Ponpes di Riau juga akan punya lahan kelola sekitar 10 ribu hektar. Lahan itu bersumber dari lahan Hak Guna Usaha (HGU) yang sudah habis masa berlakunya.
Dan terakhir, tahun depan, diharapkan Himpunan Alumni Pondok Pesantren se-Riau sudah bisa mendirikan Pabrik Kelapa Sawit (PKS) berkapasitas 60 ton perjam.
Kalau semua program ini kelak berjalan, ini berarti Ponpes yang ada di Riau sudah naik kelas.
Ponpes tidak lagi pusing mencari duit untuk menutupi biaya operasional Ponpes.
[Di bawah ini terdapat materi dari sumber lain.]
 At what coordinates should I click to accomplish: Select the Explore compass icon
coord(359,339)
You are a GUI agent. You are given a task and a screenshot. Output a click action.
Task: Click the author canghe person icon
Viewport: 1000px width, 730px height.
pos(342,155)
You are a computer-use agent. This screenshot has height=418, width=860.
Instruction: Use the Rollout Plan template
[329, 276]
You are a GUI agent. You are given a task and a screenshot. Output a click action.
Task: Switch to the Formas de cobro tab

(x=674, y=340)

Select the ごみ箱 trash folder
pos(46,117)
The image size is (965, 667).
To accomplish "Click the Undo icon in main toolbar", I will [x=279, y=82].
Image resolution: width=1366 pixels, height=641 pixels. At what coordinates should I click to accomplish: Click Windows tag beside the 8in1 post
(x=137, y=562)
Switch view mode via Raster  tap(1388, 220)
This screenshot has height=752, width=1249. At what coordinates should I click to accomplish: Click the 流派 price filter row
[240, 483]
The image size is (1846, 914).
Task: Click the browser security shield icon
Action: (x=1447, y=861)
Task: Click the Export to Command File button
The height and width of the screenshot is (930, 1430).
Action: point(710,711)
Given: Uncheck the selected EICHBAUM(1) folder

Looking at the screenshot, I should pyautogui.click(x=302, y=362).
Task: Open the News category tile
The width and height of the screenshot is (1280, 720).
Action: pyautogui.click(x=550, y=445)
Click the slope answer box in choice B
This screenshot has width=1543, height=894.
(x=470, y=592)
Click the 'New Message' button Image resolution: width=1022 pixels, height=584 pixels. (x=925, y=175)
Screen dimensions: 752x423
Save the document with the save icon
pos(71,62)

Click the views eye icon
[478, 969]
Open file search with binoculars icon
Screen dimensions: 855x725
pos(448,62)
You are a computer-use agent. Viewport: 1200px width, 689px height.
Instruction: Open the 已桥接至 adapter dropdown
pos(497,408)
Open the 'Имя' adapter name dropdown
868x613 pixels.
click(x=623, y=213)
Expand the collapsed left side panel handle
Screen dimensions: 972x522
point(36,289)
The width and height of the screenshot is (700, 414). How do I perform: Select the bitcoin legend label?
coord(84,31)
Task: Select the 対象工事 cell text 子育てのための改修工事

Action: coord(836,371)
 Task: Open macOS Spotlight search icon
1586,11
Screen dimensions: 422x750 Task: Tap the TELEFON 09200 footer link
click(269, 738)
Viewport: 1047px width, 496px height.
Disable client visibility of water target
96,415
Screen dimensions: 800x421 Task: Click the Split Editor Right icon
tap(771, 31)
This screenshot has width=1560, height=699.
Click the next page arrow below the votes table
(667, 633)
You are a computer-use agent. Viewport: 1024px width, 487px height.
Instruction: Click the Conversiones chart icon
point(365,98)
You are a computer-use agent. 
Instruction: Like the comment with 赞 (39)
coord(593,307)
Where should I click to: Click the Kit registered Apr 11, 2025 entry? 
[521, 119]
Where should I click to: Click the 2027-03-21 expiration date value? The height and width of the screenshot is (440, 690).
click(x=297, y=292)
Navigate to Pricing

Sebab sudah ada duit mengucur dari hasil sawit.
Ponpes juga sudah tidak akan berpikir ulang untuk menampung anak-anak miskin pedesaan menjadi santri lantaran operasional Ponpes sudah mumpuni.
"Ponpes itu enggak sama dengan pendidikan umum. Ponpes itu lembaga pendidikan dan pemberdayaan, dia mandiri. Dia juga menjadi alternatif pendidikan bagi masyarakat miskin yang ada di sekitarnya," cerita asisten staf khusus Wapres, DR. Tri Chandra Aprianto, saat berbincang dengan Gatra.com, kemarin.
Nah, sekarang kata Tri, jaman dan situasi sudah jauh berbeda, mau enggak mau dalam kemandiriannya Ponpes musti mengikuti perubahan jaman itu.
"Di Riau, lantaran Ponpes yang ada di sana lahir di lingkungan sawit, tentu, akan bersentuhan pula dengan sawit. Itulah makanya kita sandingkan Ponpes yang ada di sana dengan sawit, santripreneurnya di sawit," katanya.
Misalnya untuk penyediaan bibit sawit bagi program Peremajaan Sawit Rakyat (PSR) yang ada di Riau. Lantaran para santri enggak punya ilmu tentang sawit, santri tentu harus ikut pendidikan vokasi sawit.
Kalau kelak Ponpes terlibat jauh di sektor sawit, bagi Tri justru enggak jadi masalah, malah makin bagus. Sebab Ponpes punya jejaring yang sangat kuat, dia terorganisir.
"Kalau misalkan Ponpes punya refinery minyak goreng, hasil produksinya bisa langsung didistribusikan ke semua Ponpes yang ada. Ini tentu akan lebih memperkuat kemandirian Ponpes itu. Tinggal lagi Ponpesnya dibekali ilmu manajerial pemasaran," ujarnya.
Satu hal yang paling penting dari semakin menguatnya kemandirian Ponpes kata Tri, Ponpes yang selama ini ikut menjaga NKRI itu, akan semakin jauh dari isu radikalisme.
"Satu dekade ini isu radikalisme itu sangat kental dan cukup mengganggu. Kalau Ponpes sudah bisa mandiri dari hasil enterpreneurnya, Ponpes akan sangat sulit tergoda dengan hal apapun dari luar," ujarnya.